A wealth of music in West Cork Chamber Music Festival

He replied: ‘I write all day and when I have finished one piece I begin another’.
Substitute ‘festival’ for ‘piece’ and one gets an idea of how a sheep farmer, living on a remote peninsula in the south west of Ireland, has managed to establish one of the most important chamber music festivals in the western hemisphere.
Francis Humphrys, the sheep farmer in question, is now the festival director, planner, programme compiler, author and must surely have begun planning this year’s event even while the 2013 festival was still in progress. Otherwise, it is difficult to imagine how he could attract such a group of internationally-renowned artists from 16 countries to play 105 works by 60 composers (the earliest born in 1563, the latest in 1973) from 15 countries at 35 concerts in four different venues in Bantry in the nine days beginning on June 27.
While the concerts are the principal events, they are only part of the reason that this festival is so important to the artistic and economic life of Ireland.
In addition to the concerts, there are masterclasses, given by the visiting artists, to young aspiring professional string quartets from Ireland and the UK, talks about instrument — and bow-making by luthiers and bow-makers living in Ireland, public interviews with the artists, and a young composers’ forum on writing for chamber ensembles directed by a living Irish composer. Admission to all of these events is free.
There are 69 different events taking place between June 27 and July 5 next. The brochure is available this week, priority booking for friends and patrons of the festival opens shortly after, and booking for the public opens at the beginning of April.
At any music festival one expects to hear music that is familiar as well as hearing music that challenge. How Francis Humphrys continues, year after year, to discover such a variety of worthwhile music written during the last 400 years never fails to astonish me.
When he is not tending his farm and his animals I imagine he must listen to, and read about, an astonishing amount of music, as well as attending concerts and recitals all over Europe. Humphrys is also a splendid author and editor of the programme notes.
When Francis first sent me the proposed programme he suggested that perhaps he had been a little less adventurous than usual. I’m not so sure. Yes, there is very little music written in the last 10 years or so but, when I asked myself, how many patrons have ever even heard of Hans Abrahamsen or David Bruce — just to name four of the unfamiliar names to me — I began to change my mind. I listened on Youtube and fell under the spell of American-born Bruce.
There is plenty of music that I do not know in this year’s programme, much of it in the nine main evening concerts, most of which take place in Bantry House, but some also in both the town concerts (St Brendan’s Hall) — Tippett’s 2nd Quartet, for instance — and the stars in the afternoon (St Brendan’s Church) concerts. I look forward to hearing Ruby Hughes’s recital with Julius Drake on Tuesday’s stars in the afternoon, when she sings Mahler’s gorgeous Songs of a Wayfarer along with songs by Schumann, James MacMillan, and Arnold Schoenberg.

#### Source data:
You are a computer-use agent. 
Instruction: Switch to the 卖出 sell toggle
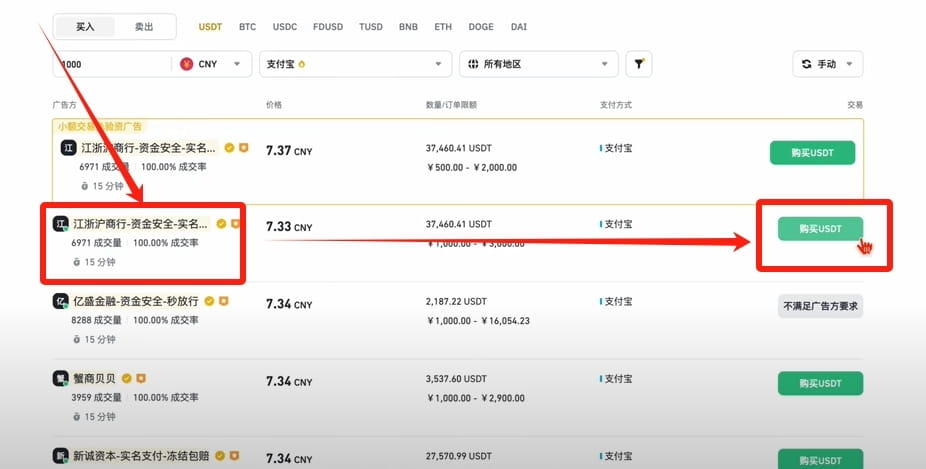144,27
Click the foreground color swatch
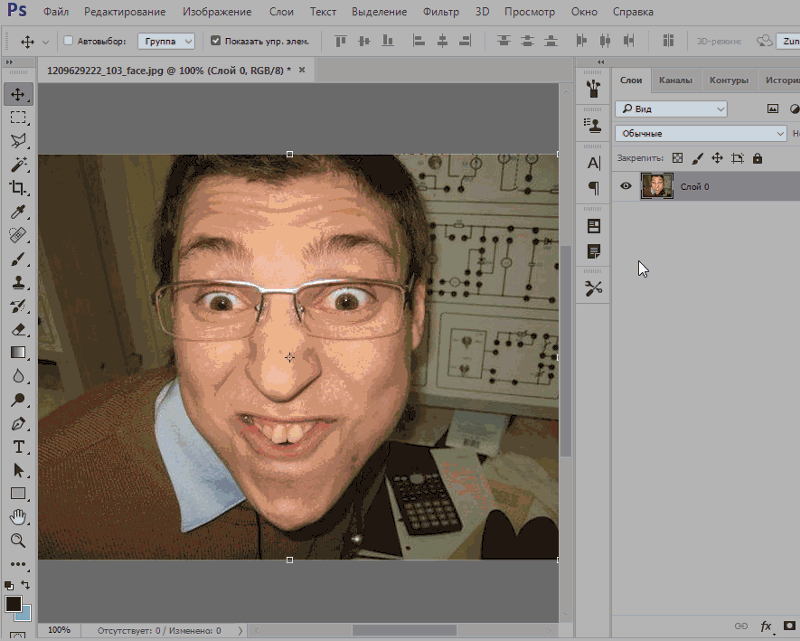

#### Requests:
**a.** Condense the paragraph of the festival article beginning "In addition to the concerts" into a bulleted list that keeps its main facts.
**b.** Proceed with the festival article, starting after its final sentence.
The listing is independent material and has no connection to the festival article.

#### Exercise responses:
**a.**
- Visiting artists give masterclasses to young aspiring professional string quartets from Ireland and the UK.
- Luthiers and bow-makers living in Ireland give talks on instrument- and bow-making.
- Artists take part in public interviews.
- A living Irish composer directs a young composers' forum on writing for chamber ensembles.
- Admission to all of these events is free.

**b.**
Among the many programmed works that I do know, and love are Schumann’s exquisite Dichterliebe song cycle, all of Brahms’s sonatas for violin and viola, Beethoven’s Septet in E flat and Schoenberg’s ‘Verklarte Nacht’ String Sextet.
The 11am coffee concerts (Sunday, Tuesday, Thursday, and Saturday) feature early music from Italy (Sunday), England and Austria (Tuesday) — this includes Pachelbel’s famous canon — Vivaldi (Thursday), Handel and Bach (Saturday), while Friday’s concert features the brilliant Alban Gerhardt playing Bach’s cello suites in E flat (No 4) and D major (No 6).
On Monday the programme comprises quartets by Mendelssohn and Dvorak, while Friday brings Mozart’s D minor quartet and ‘Gumboots’.
The town concerts at 2pm give audiences an opportunity of hearing the young players from the Arioso, Benz, Cepheus, and Delmege quartets, who are being mentored by the professional quartets participating in the festival, as well as the very impressive Young European Strings Chamber Orchestra.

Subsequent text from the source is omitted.